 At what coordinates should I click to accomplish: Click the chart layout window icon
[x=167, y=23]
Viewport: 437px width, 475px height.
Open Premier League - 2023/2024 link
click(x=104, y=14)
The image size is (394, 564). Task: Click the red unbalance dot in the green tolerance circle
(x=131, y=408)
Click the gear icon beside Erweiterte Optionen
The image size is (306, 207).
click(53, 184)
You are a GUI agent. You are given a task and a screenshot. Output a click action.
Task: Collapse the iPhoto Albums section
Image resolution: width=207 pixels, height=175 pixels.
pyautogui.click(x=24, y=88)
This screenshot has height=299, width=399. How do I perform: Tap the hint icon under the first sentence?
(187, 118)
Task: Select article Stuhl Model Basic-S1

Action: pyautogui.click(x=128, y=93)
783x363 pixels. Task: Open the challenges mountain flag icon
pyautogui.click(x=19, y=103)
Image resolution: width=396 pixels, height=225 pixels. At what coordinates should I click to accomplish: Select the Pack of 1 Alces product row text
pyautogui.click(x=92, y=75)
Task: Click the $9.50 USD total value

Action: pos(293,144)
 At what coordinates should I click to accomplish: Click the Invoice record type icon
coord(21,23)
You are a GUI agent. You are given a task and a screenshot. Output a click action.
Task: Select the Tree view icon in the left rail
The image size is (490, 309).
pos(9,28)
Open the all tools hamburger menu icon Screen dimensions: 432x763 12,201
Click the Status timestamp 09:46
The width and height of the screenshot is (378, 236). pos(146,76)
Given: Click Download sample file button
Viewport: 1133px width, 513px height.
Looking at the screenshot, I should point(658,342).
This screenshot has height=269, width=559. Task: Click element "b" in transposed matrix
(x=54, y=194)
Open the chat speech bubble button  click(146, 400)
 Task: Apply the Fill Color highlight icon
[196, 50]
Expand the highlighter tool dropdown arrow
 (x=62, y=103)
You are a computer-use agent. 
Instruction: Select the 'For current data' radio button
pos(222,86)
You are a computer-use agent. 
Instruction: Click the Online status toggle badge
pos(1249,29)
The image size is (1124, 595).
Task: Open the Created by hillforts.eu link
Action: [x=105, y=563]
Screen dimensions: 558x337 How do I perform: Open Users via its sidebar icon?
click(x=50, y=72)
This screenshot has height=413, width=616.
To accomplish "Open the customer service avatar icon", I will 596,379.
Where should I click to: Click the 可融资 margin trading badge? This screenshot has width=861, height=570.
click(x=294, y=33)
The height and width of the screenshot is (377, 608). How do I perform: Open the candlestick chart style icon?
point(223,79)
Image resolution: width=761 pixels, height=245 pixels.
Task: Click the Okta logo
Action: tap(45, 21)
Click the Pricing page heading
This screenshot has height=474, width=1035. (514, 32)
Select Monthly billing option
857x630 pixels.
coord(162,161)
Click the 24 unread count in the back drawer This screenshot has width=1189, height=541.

######

**ASSIGNED TASK:** In the listing above, locate the line with "Task: Click the $9.50 USD total value" and the line with "Open the all", then extract exactly those lines and every line between them, and nothing more.

**ANSWER TO THIS EXERCISE:**
Task: Click the $9.50 USD total value

Action: pos(293,144)
 At what coordinates should I click to accomplish: Click the Invoice record type icon
coord(21,23)
You are a GUI agent. You are given a task and a screenshot. Output a click action.
Task: Select the Tree view icon in the left rail
The image size is (490, 309).
pos(9,28)
Open the all tools hamburger menu icon Screen dimensions: 432x763 12,201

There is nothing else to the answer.